Task brief:
Word for word, return every record that follows.

Records from a collection
%%

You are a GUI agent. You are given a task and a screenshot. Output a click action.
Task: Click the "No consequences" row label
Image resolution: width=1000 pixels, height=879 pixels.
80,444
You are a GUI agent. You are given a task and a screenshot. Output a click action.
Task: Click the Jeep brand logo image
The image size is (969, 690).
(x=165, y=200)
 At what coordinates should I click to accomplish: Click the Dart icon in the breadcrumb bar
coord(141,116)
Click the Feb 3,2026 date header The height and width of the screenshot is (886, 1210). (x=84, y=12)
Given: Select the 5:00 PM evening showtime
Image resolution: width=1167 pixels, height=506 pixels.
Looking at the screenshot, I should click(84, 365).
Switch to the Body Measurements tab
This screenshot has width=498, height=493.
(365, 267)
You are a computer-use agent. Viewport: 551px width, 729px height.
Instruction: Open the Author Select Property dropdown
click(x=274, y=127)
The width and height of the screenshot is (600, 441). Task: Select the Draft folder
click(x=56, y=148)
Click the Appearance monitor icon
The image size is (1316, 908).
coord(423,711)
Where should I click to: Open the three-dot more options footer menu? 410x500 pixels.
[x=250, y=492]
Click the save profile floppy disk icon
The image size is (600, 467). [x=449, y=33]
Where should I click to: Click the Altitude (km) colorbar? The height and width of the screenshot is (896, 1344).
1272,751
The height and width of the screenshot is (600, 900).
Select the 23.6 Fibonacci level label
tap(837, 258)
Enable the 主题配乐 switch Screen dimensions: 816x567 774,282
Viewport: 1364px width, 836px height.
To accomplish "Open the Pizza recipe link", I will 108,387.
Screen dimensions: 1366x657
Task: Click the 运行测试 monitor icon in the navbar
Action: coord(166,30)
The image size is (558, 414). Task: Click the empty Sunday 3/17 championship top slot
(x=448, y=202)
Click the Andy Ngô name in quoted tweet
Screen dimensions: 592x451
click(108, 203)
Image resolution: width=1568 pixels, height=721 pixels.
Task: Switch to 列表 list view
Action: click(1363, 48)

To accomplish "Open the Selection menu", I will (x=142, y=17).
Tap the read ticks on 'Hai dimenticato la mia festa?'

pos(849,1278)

%%

Response to this exercise:
You are a GUI agent. You are given a task and a screenshot. Output a click action.
Task: Click the "No consequences" row label
Image resolution: width=1000 pixels, height=879 pixels.
80,444
You are a GUI agent. You are given a task and a screenshot. Output a click action.
Task: Click the Jeep brand logo image
The image size is (969, 690).
(x=165, y=200)
 At what coordinates should I click to accomplish: Click the Dart icon in the breadcrumb bar
coord(141,116)
Click the Feb 3,2026 date header The height and width of the screenshot is (886, 1210). (x=84, y=12)
Given: Select the 5:00 PM evening showtime
Image resolution: width=1167 pixels, height=506 pixels.
Looking at the screenshot, I should click(84, 365).
Switch to the Body Measurements tab
This screenshot has width=498, height=493.
(365, 267)
You are a computer-use agent. Viewport: 551px width, 729px height.
Instruction: Open the Author Select Property dropdown
click(x=274, y=127)
The width and height of the screenshot is (600, 441). Task: Select the Draft folder
click(x=56, y=148)
Click the Appearance monitor icon
The image size is (1316, 908).
coord(423,711)
Where should I click to: Open the three-dot more options footer menu? 410x500 pixels.
[x=250, y=492]
Click the save profile floppy disk icon
The image size is (600, 467). [x=449, y=33]
Where should I click to: Click the Altitude (km) colorbar? The height and width of the screenshot is (896, 1344).
1272,751
The height and width of the screenshot is (600, 900).
Select the 23.6 Fibonacci level label
tap(837, 258)
Enable the 主题配乐 switch Screen dimensions: 816x567 774,282
Viewport: 1364px width, 836px height.
To accomplish "Open the Pizza recipe link", I will 108,387.
Screen dimensions: 1366x657
Task: Click the 运行测试 monitor icon in the navbar
Action: coord(166,30)
The image size is (558, 414). Task: Click the empty Sunday 3/17 championship top slot
(x=448, y=202)
Click the Andy Ngô name in quoted tweet
Screen dimensions: 592x451
click(108, 203)
Image resolution: width=1568 pixels, height=721 pixels.
Task: Switch to 列表 list view
Action: click(1363, 48)

To accomplish "Open the Selection menu", I will (x=142, y=17).
Tap the read ticks on 'Hai dimenticato la mia festa?'

pos(849,1278)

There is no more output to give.